Consigne A:
Recopiez le passage de la critique du « Traité des supplices » qui commence par "Plus grave, ces" et s'arrête après "ou... quelqu'un d'autre.".
Consigne B:
Résumez en deux phrases la critique du « Traité des supplices ».

Extrait:
= = =
Lorsqu'ils croisent par hasard la route de Marie-Adélaïde Lenormand, fameuse cartomancienne connue pour ses visions concernant l'avenir, celle-ci s'intéresse à leur quête. Mais la curiosité de la Sibylle va rapidement être mise à mal par des visions atroces, des visions de mort qui touchent ces hommes courageux mais bien inconscients du danger qui les guettent.

Plus grave, ces visions impliquent la Sibylle elle-même et la voilà qui craint pour sa propre vie... Alors, quand les "Compagnons de Jéhu" tombent dans une embuscade mortelle, Marie-Adélaïde décide de braver la mort qui plane au-dessus d'elle, de reprendre l'enquête des Lyonnais et de retrouver celui qui se fait appeler "l'Innommable", fût-il Fouché ou... quelqu'un d'autre.

Un ennemi insensé, auteur d'un ouvrage terrifiant, "le traité des supplices", dont Marie-Adélaïde pourrait devenir, bien malgré elle et pour son plus grand malheur, un des chapitres...

Je vous le dis d'emblée, ça faisait quelque temps que je n'avais pas lu un roman aussi gore (sans doute depuis "de fièvre et de sang", de Sire Cédric). "Le traité des supplices" n'est pas à mettre entre toute les mains, en tout cas si vous êtes sensibles aux descriptions. Pour les plus solides d'entre vous, ce sera une lecture passionnante, pleine de suspense et d'action.

Après une première enquête au tout début de la Terreur, Nicolas Bouchard quitte le contexte plus frivole de "la Sibylle de la Révolution", pour nous entraîner dans les bas-fonds de la capitale et de l'âme humaine (oui, de temps en temps, je me permets un joli cliché...). Une occasion de rappeler les exactions commises sous la Terreur, pas seulement en Vendée, mais donc également à Lyon, sous la houlette de Fouché, déjà cité, et du tout aussi sinistre Collot d'Herbois.
= = =
Extraits de données:
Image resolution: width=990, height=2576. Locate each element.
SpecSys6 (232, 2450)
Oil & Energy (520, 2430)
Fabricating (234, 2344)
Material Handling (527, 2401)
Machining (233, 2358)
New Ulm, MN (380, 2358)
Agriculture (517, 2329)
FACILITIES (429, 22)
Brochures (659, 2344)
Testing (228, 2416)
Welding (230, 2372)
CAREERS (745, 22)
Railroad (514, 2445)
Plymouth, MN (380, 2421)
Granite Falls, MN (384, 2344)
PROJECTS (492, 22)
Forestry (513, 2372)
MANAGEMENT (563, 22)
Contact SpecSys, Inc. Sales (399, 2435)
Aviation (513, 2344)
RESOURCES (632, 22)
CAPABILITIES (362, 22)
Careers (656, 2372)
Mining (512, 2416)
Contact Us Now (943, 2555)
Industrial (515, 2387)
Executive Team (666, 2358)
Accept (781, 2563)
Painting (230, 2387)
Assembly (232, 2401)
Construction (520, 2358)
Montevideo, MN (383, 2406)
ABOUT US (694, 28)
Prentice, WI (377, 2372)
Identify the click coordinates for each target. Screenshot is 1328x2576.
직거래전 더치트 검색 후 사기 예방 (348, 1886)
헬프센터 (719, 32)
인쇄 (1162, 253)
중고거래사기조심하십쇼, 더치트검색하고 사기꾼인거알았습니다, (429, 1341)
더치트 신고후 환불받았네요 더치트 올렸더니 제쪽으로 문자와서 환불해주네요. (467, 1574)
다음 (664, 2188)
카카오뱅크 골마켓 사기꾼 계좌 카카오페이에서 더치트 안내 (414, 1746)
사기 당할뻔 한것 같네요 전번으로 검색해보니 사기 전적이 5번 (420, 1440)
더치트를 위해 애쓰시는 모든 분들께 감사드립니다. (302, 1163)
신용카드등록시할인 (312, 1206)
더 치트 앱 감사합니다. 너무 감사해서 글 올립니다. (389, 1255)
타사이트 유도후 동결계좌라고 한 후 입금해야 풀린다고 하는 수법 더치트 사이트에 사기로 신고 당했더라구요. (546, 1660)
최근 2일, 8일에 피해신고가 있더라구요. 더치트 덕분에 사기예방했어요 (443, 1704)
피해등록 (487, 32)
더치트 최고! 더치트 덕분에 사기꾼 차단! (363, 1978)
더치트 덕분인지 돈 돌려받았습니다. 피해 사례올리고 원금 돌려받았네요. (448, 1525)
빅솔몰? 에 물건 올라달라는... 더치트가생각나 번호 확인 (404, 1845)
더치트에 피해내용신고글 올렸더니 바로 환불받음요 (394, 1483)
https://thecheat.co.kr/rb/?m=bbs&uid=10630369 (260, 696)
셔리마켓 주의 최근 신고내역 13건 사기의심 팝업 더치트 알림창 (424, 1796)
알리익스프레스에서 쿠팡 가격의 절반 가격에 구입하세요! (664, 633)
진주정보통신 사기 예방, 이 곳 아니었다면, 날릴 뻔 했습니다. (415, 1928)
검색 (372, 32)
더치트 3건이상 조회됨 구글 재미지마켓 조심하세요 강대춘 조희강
= = =
Solution A:
Plus grave, ces visions impliquent la Sibylle elle-même et la voilà qui craint pour sa propre vie... Alors, quand les "Compagnons de Jéhu" tombent dans une embuscade mortelle, Marie-Adélaïde décide de braver la mort qui plane au-dessus d'elle, de reprendre l'enquête des Lyonnais et de retrouver celui qui se fait appeler "l'Innommable", fût-il Fouché ou... quelqu'un d'autre.

Solution B:
Dans ce roman de Nicolas Bouchard, la cartomancienne Marie-Adélaïde Lenormand, hantée par des visions de mort qui la menacent elle aussi, reprend après une embuscade mortelle l'enquête des Lyonnais pour retrouver « l'Innommable », auteur du « traité des supplices ». Très gore et donc déconseillé aux lecteurs sensibles, le livre offre aux plus solides une lecture pleine de suspense et d'action, tout en rappelant les exactions de la Terreur à Lyon sous Fouché et Collot d'Herbois.